One only needs to check divisibility by the primes less than or equal to $\sqrt{x}$, since if $x=a \times b$, for some $a>\sqrt{x}$ that would imply that $b<\sqrt{x}$, and so its composite nature would have been found when $b$ was checked as a divisor.

Primes Channel

Input:

function primes_ch()
    known_primes = BigInt[2]
    Channel(csize=256, ctype=BigInt) do c
        x = big"3"
        put!(c, 2) # Output the first prime, as we already put int in the list of known primes
        while true
            for p in known_primes
                if p > sqrt(x)
                    # Must be prime as we have not found any divisor
                    push!(known_primes, x)
                    put!(c, x)
                    break
                end
                if x % p == 0 # p divides
                    # not prime
                    break
                end
            end
            x+=1            
        end
    end
end

Output:

primes_ch (generic function with 1 method)

Input:

collect(Iterators.take(primes_ch(), 100)) |> repr |> print

Output:

BigInt[2, 3, 5, 7, 11, 13, 17, 19, 23, 29, 31, 37, 41, 43, 47, 53, 59, 61, 67, 71, 73, 79, 83, 89, 97, 101, 103, 107, 109, 113, 127, 131, 137, 139, 149, 151, 157, 163, 167, 173, 179, 181, 191, 193, 197, 199, 211, 223, 227, 229, 233, 239, 241, 251, 257, 263, 269, 271, 277, 281, 283, 293, 307, 311, 313, 317, 331, 337, 347, 349, 353, 359, 367, 373, 379, 383, 389, 397, 401, 409, 419, 421, 431, 433, 439, 443, 449, 457, 461, 463, 467, 479, 487, 491, 499, 503, 509, 521, 523, 541]

Input:

@btime collect(Iterators.take(primes_ch(), 1000));

Output:

  56.644 ms (354943 allocations: 13.77 MiB)

Primes Resumable Function

Input:

@resumable function primes_rf()
    known_primes = BigInt[2]
    x = big"3"
    @yield big"2" # Output the first prime, as we already put int in the list of known primes
    while true
        for p in known_primes
            if p > sqrt(x)
                # Must be prime as we have not found any divisor
                push!(known_primes, x)
                @yield x
                break
            end
            if x % p == 0 # p divides
                # not prime
                break
            end
        end
        x+=1            
    end

end

Output:

primes_rf (generic function with 1 method)

Input:

@btime collect(Iterators.take(primes_rf(), 1000));

Output:

  107.033 ms (365256 allocations: 13.28 MiB)

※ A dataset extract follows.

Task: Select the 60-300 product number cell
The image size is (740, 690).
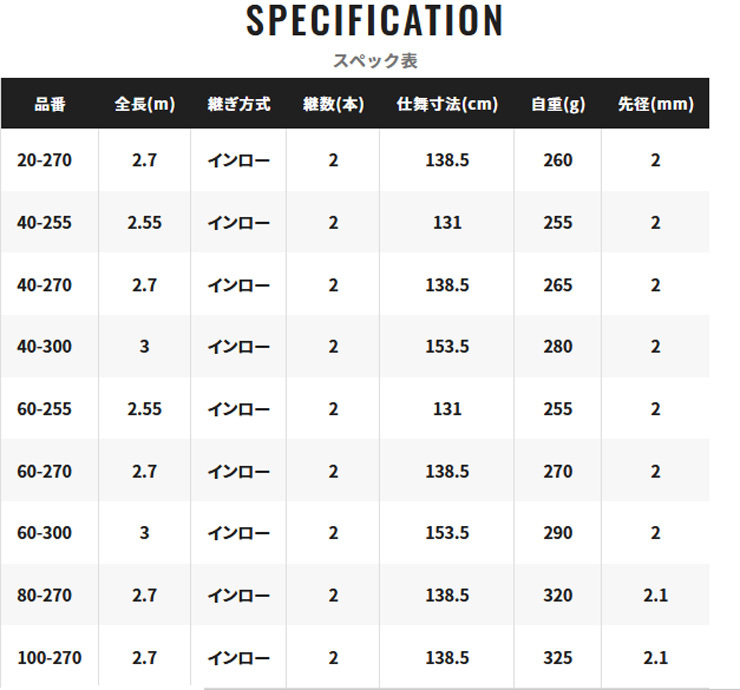Action: (x=44, y=533)
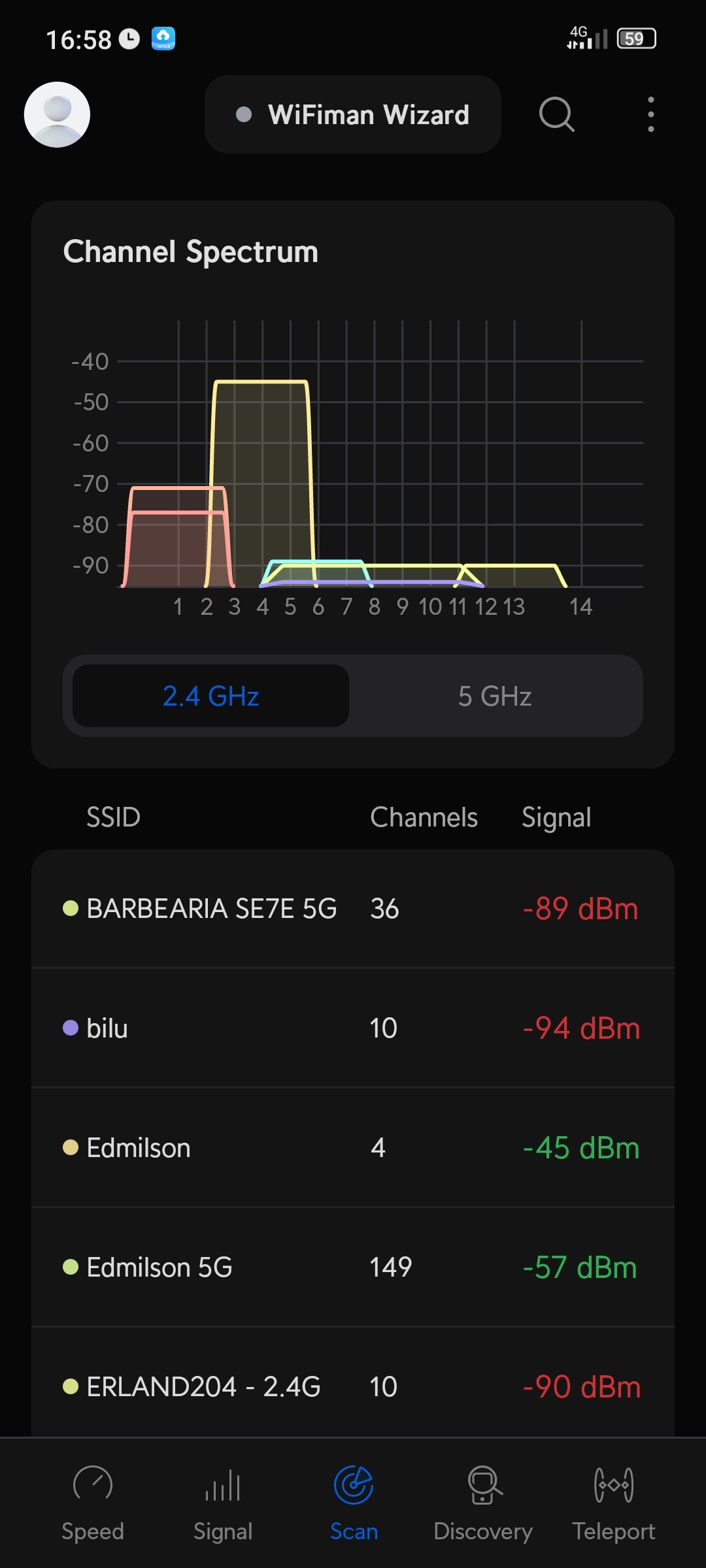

Interestingly, the channel version is 2x as fast as the ResumableFunctions version.
I’m not sure why that is.
Could be cache related.

Conclusions

These coroutine based sequence generators are pretty great.
They are much more flexible than generator expressions.
They are much less annoying to write than custom iterators.
They let you do things lazily to avoid using all your RAM.

They’ll probably get faster in future version of julia.
ResumableFunctions.jl is a neat package to keep an eye on.